Age for Surgical Intervention:

Predictability of results and limiting correction of the jaw and TMJ-related deformities to 1 major operation can best be achieved by waiting until growth is nearly complete. Although there are individual variations, girls usually have most of their facial growth (98%) complete by the age of 15 years and boys by the age of 17 to 18 years. Performing surgery at earlier ages may result in the need for additional surgery at a later time to correct a resultant deformity and malocclusion that may develop during the completion of growth. There are definite indications for early surgery, such as progressive TMJ deterioration, ankylosis, growth center transplants (ie, rib or sternoclavicular grafts), masticatory dysfunction, tumor removal, pain, and sleep apnea. We have previously published studies on maxillary and mandibular surgery and their effects on growth with guidelines for age when considering surgical intervention.

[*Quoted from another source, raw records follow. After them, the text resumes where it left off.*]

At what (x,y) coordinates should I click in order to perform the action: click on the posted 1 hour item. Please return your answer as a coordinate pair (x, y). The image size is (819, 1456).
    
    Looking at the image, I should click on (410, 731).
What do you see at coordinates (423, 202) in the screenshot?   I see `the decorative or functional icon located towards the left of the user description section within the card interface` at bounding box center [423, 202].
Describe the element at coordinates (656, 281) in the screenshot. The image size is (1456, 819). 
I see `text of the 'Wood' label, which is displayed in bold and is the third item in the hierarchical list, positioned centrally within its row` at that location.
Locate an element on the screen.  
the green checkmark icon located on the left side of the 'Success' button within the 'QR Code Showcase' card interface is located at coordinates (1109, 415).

Non-Surgical and Closed TMJ Treatment Considerations:

Nonsurgical TMJ treatments (e.g., splints, physical therapy, chiropractic treatment, orthodontics, biofeedback, acupuncture, and medications) may help the TMJ symptoms but do not stabilize and eliminate TMJ disorders (eg, disc dislocation, arthritis, condylar resorption, or condylar hyperplasia) to withstand the increased TMJ loading that usually accompanies orthognathic surgery. Arthrocentesis and arthroscopy are contraindicated in patients with TMJ disorders requiring orthognathic surgery because these techniques do not reposition and stabilize the articular disc in a normal position, but may convert a reducing disc into a nonreducing disc that will yield a more rapid deformation and degeneration process of the disc, subsequently rendering it nonsalvageable.